> [Prompt] Locate every line in the items below that contains the string "gear" and copy each of those lines in full.

● ● ●

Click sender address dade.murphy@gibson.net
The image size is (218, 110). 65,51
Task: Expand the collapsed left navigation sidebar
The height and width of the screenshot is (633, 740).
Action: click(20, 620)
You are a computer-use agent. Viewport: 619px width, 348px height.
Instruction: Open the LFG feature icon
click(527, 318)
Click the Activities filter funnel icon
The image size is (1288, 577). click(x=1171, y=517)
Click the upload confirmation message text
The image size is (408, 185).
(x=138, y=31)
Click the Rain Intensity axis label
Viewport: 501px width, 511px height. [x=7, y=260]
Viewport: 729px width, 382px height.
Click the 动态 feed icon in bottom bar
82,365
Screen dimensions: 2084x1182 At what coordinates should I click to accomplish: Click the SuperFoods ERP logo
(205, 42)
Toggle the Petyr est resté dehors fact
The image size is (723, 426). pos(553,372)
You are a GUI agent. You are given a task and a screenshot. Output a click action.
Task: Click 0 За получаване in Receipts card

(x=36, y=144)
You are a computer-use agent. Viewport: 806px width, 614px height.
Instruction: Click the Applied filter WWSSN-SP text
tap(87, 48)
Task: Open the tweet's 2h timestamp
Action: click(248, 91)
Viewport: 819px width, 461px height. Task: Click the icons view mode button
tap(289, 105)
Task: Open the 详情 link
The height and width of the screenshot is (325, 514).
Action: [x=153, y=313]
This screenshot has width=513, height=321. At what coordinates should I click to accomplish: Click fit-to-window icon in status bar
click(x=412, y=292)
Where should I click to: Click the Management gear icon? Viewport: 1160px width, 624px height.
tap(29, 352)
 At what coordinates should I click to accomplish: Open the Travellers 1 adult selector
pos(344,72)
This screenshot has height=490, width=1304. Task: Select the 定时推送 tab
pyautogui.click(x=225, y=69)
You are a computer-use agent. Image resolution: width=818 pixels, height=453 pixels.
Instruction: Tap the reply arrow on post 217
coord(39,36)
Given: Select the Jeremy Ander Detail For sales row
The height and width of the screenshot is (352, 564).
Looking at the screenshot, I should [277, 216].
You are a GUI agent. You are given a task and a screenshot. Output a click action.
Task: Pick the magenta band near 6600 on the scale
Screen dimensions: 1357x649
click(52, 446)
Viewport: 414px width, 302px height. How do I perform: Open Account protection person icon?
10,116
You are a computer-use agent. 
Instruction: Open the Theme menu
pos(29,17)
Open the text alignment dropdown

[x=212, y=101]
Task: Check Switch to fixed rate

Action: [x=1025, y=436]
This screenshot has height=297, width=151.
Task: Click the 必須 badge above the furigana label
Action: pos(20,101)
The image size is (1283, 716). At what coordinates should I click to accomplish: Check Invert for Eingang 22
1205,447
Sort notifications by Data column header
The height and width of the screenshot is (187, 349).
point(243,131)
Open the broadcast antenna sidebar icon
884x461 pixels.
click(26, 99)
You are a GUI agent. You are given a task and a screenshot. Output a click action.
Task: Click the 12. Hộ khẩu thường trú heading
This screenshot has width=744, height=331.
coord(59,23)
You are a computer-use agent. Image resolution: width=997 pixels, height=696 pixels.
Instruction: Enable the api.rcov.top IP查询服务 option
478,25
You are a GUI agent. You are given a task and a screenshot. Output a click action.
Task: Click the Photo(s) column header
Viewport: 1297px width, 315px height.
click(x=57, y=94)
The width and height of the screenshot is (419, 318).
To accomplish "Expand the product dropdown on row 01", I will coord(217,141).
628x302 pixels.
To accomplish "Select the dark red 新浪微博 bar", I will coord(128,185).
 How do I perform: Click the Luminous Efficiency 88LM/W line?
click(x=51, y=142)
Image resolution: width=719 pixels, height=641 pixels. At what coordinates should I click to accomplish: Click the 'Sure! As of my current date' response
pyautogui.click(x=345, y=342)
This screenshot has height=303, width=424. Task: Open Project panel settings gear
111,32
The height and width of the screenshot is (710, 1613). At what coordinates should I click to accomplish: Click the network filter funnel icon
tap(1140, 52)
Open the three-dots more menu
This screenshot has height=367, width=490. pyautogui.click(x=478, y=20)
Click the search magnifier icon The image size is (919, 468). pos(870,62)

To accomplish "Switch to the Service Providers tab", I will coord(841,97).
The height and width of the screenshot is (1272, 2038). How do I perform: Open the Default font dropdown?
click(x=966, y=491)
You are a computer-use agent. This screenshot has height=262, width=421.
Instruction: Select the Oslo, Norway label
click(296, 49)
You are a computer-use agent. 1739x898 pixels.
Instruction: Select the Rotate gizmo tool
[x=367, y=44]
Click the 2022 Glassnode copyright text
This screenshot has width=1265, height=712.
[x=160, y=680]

● ● ●

> [Completed exercise]
Where should I click to: Click the Management gear icon? Viewport: 1160px width, 624px height.
This screenshot has height=303, width=424. Task: Open Project panel settings gear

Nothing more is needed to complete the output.